**Textauszug:**
::::
Nazi-Attacken sind Alltag
Neonazistische Übergriffe auf Punks und MigrantInnen gehören in Dortmund zum Alltag, mit polizeilich geschützten Gegenkundgebungen versuchen die Neonazis regelmäßig antifaschistische Veranstaltungen zu stören. Erst am vergangen Freitag feierte die Dortmunder Neonazi-Szene im "Deutschen Hof" auf der Mallinckrodtstraße den Gründungstag der "Borussenfront". Trotz Anwesenheit der Polizei konnten mehrere Neonazis einen Migranten verprügeln. Im späteren Verlauf des Abends wurden 21 Neonazis nach Auseinandersetzungen mit der Polizei verhaftet.
"Kameradschaft Dortmund"
Der Großteil der Dortmunder Neonazis ist in der "Kameradschaft Dortmund" organisiert, welche bundesweit bei allen wichtigen Szene-Events anzutreffen ist. Seit Jahren ist der Ex-FAPler Siegfried "SS-Siggi" Borchardt der führende Kopf der Gruppe. Ebenso wie Erich Dombrowski und Karin Lenzdorf wohnt Borchardt in unmittelbarer Nähe des "Deutschen Hof".
::::
**Ihre Aufgaben:**
**1)** Schreiben Sie aus dem Textauszug über die Dortmunder Neonazi-Szene den Abschnitt wörtlich ab, beginnend bei „Nazi-Attacken sind Alltag“ und endend bei „der Polizei verhaftet.“.
**2)** Wer ist laut dem Textauszug über die Dortmunder Neonazi-Szene seit Jahren der führende Kopf der „Kameradschaft Dortmund“?
**3)** Führen Sie den Text über die Dortmunder Neonazi-Szene nach seinem letzten Satz fort.
Die anschließenden Zeilen stammen aus einer anderen Quelle.

**Extrahierte Angaben:**
::::
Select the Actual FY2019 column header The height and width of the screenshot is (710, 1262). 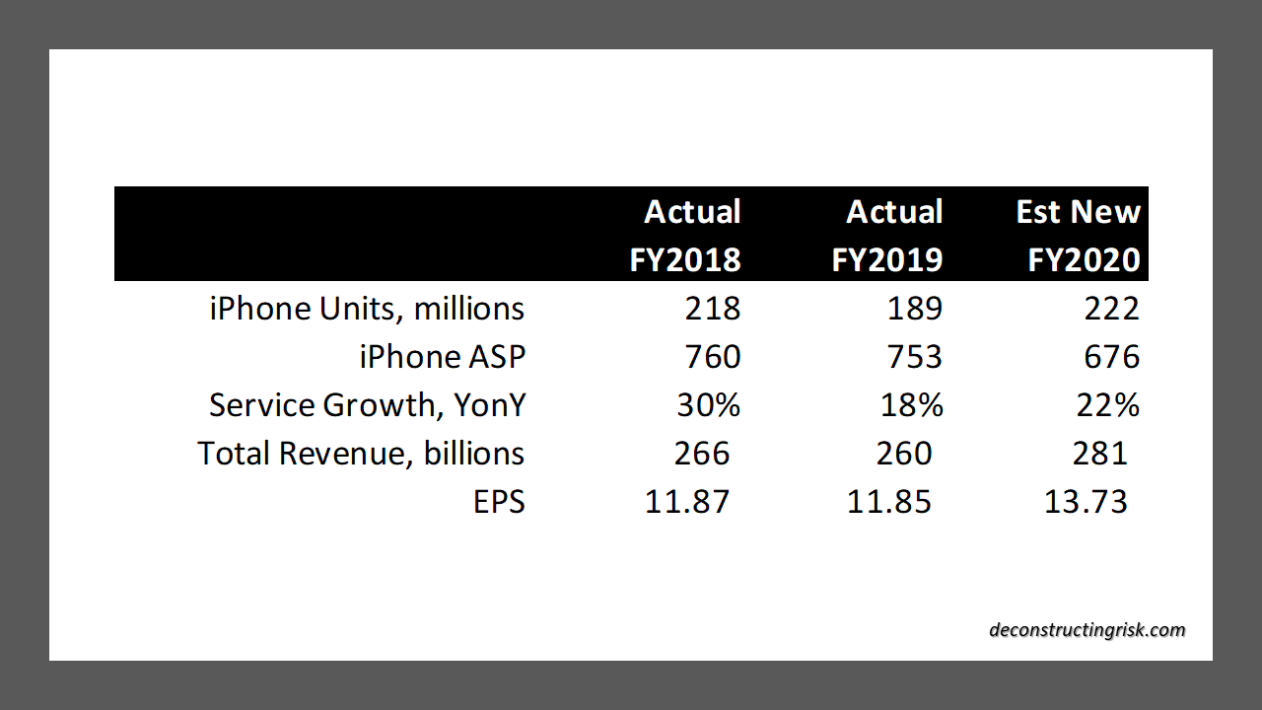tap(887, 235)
::::
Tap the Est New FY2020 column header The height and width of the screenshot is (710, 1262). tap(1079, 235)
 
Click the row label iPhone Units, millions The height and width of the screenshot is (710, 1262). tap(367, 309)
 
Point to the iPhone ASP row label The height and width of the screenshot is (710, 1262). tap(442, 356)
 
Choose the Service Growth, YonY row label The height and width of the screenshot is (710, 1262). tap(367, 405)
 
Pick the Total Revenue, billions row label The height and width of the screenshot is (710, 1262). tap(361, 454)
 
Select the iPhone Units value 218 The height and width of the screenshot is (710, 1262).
::::
**Antworten je Aufgabe:**
**1)**
Nazi-Attacken sind Alltag
Neonazistische Übergriffe auf Punks und MigrantInnen gehören in Dortmund zum Alltag, mit polizeilich geschützten Gegenkundgebungen versuchen die Neonazis regelmäßig antifaschistische Veranstaltungen zu stören. Erst am vergangen Freitag feierte die Dortmunder Neonazi-Szene im "Deutschen Hof" auf der Mallinckrodtstraße den Gründungstag der "Borussenfront". Trotz Anwesenheit der Polizei konnten mehrere Neonazis einen Migranten verprügeln. Im späteren Verlauf des Abends wurden 21 Neonazis nach Auseinandersetzungen mit der Polizei verhaftet.

**2)** Der Ex-FAPler Siegfried „SS-Siggi“ Borchardt.

**3)**
Ein Teil des neonazistischen Nachwuchs orientiert sich unter dem Label "Autonome Nationalisten - Östliches Ruhrgebiet" in Kleidung und Auftreten an linker Symbolik. Die Gruppe um den aus Hamm zugezogenen Kader Didi Surmann und den Anti-Antifa Fotografen Dennis Giemsch zeigt sich als besonders umtriebig und ist für mehrere gewalttätige Übergriffe auf AntifaschistInnen erantwortlich. Mit dem Szene-Laden "Buy or Die" auf der Rheinischen Straße, betrieben vom Dortmunder Rechten Peter Voss, verfügen die Neonazis zudem über einen festen Anlaufpunkt wo sie rechte Musik und Kleidung wie z.B. T-Shirts welche die britische Neonazi-Terrorgruppe "Combat 18" huldigen, erstehen können. Die Begleitmusik zu Mord und Totschlag liefert die fest in europäische Blood & Honour Strukturen eingebundene RechtsRock-Band "Oidoxie" um Marko Gottschalk aus Dortmund-Brechten, die auch schonmal das verbotene RechtsRock-Lied "Hängt dem Adolf Hitler den Nobelpreis um" anstimmt.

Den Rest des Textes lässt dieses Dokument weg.